- _Do this_: Copy out the records word for word, starting at the line that contains "You are a computer-use" and continuing down through the last of the records.

- _Provided information_:

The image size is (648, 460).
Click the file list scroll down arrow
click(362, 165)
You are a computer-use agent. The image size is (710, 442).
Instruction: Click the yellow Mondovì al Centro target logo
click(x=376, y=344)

- _Result for this task_:
You are a computer-use agent. The image size is (710, 442).
Instruction: Click the yellow Mondovì al Centro target logo
click(x=376, y=344)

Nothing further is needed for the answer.